In this store, you can trade plastic trash for food and clothing
Inspiration comes from different places.
For Adrian Lee, chairman of the 12 Baskets Movement, it’s from the garbage pollution in his city.
The movement was built not only to help solve plastic waste but also to provide livelihood to former prisoners and dumpsite dwellers who are having a hard time finding jobs.
Last June 15, they opened their very first Plastic Barter Store, where people can trade their plastic garbage for donated goods such as clothes, food, toys, and school supplies, among others.
But just like opening any business, they faced a lot of challenges.
Years ago, Adrian encouraged his friends to take photos and videos of people littering and upload it on Cebu Garbage Patrol, a Facebook group he created to control garbage pollution in his city.
Unfortunately, this project didn’t become as impactful as he wanted it to be. The local office was overwhelmed with the garbage problem and people were afraid to get involved.
But after attending a conference featuring speakers such as Commodore Bobby Joseph, Fr. Ciano Ubod of Cebu Archdiocese Prison Apostolate (CAPA), and Winchester Lemen of Winder Recycling Company who talked about cleanup initiatives, lack of employment opportunities for ex-convicts, and plastic recycling, Adrian realized that he had to try again. So, he created the 12 Baskets Movement.
This time, he made it his personal mission to ensure that his second venture succeeds. He reached out to his friends from the Rotary Club of Metro Cebu (RCMC) who adopted and supported the project.

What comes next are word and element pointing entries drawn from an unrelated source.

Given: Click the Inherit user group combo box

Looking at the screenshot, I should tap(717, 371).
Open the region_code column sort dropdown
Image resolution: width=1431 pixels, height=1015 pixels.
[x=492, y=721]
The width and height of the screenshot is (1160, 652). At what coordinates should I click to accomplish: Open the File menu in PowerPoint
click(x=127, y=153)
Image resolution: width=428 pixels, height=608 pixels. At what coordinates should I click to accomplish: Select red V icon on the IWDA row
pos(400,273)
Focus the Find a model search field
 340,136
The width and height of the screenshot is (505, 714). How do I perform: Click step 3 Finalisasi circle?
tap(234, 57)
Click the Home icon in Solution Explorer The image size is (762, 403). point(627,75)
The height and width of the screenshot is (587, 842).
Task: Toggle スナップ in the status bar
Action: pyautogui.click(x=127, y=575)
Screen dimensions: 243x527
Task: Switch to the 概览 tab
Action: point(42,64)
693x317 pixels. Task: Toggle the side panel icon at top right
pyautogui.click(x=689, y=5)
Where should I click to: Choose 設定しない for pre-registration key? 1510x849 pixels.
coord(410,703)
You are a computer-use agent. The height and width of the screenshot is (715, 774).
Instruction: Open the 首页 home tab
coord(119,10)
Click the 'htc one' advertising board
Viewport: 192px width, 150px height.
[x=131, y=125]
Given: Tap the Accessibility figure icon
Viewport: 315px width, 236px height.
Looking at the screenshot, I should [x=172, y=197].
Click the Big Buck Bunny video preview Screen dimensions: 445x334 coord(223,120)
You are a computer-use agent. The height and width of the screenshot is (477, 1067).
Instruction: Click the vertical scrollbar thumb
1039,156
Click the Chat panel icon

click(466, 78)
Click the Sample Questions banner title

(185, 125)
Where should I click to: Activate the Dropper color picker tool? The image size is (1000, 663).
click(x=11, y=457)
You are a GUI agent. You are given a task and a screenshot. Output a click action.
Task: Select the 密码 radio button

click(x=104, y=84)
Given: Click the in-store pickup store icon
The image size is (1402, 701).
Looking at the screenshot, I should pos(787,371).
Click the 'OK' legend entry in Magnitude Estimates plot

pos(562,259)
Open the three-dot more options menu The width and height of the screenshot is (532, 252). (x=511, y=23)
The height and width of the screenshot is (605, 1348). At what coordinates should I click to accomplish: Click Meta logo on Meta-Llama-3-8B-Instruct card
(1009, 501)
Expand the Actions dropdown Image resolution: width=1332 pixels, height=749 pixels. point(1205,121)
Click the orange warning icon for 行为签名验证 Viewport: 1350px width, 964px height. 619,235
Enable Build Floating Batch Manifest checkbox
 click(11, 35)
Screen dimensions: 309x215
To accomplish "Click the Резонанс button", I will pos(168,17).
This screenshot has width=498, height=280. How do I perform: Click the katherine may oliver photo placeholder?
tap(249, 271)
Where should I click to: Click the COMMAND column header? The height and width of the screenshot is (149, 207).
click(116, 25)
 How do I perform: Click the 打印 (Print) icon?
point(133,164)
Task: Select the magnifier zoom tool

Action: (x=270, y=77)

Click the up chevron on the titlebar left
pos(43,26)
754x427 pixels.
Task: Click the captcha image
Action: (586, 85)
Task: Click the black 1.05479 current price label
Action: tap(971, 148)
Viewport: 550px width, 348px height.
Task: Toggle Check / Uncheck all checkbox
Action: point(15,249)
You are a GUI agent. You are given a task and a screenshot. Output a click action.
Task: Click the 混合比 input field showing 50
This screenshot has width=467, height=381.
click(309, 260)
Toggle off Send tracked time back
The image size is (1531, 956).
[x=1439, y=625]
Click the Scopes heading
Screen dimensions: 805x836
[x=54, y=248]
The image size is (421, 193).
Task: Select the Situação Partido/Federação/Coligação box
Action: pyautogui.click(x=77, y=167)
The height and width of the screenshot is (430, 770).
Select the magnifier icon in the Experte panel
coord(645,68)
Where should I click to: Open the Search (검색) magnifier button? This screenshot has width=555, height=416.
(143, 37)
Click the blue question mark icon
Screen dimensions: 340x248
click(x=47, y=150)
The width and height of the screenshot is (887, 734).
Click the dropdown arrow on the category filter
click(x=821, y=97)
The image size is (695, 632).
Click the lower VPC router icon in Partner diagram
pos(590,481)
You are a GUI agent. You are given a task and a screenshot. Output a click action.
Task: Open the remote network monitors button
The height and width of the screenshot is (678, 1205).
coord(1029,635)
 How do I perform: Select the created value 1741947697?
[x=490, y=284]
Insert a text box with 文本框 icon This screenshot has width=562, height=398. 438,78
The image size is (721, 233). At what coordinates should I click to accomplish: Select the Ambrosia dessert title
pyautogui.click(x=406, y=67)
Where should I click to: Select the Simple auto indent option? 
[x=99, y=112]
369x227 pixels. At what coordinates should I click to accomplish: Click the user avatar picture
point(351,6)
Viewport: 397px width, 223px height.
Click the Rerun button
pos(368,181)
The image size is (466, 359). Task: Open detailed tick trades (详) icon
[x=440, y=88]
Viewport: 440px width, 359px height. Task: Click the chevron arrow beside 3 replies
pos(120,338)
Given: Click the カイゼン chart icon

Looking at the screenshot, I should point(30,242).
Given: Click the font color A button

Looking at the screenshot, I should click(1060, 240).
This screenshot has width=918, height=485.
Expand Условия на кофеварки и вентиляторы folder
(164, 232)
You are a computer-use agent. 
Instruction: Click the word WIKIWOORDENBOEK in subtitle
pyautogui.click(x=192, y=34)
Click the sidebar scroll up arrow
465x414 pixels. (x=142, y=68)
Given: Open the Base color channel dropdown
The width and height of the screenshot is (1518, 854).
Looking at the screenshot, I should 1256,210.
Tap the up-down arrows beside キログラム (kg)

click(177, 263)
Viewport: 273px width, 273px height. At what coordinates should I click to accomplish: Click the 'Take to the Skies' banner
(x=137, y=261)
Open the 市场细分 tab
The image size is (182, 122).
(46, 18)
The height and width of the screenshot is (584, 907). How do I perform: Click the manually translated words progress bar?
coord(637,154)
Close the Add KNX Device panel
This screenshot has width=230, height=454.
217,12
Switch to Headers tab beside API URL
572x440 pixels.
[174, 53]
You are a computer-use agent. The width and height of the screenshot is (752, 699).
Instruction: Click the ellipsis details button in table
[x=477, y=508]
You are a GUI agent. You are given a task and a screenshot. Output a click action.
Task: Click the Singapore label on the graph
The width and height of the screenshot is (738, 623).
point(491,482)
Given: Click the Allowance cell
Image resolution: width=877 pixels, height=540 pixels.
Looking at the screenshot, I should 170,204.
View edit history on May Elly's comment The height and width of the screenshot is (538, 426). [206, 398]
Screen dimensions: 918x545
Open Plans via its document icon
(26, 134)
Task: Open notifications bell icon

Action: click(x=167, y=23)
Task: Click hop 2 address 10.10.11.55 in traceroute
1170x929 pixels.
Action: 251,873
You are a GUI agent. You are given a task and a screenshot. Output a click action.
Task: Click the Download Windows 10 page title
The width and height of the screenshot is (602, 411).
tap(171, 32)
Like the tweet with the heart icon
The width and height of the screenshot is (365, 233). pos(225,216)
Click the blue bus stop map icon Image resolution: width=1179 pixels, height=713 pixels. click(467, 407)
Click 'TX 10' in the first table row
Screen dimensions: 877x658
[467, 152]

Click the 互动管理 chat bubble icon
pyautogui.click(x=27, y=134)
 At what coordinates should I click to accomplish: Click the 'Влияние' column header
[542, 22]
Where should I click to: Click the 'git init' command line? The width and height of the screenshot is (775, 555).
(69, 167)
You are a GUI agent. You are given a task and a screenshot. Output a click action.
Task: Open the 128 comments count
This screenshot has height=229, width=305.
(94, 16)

“The idea is to have a Plastic Barter Store in each parish and use the plastic garbage collected to produce eco-hollow blocks,” Adrian said.
The eco-hollow blocks production will be offered as a livelihood program to former prisoners who underwent screening by the church’s prison apostolate.
“People like us who have been imprisoned experience difficulties in finding a job. That’s why I’m very happy that there are projects like this that can help us provide for our families,” Obik, one of the former inmates who will take part in the livelihood program said in Filipino.
The project has received a lot of attention from the local media. However, the production of the eco-hollow blocks isn’t starting until mid-July.
“It was delayed as they were still waiting for the electrical connection to be installed,” he said. “Perhaps this is God’s will to move others to act.”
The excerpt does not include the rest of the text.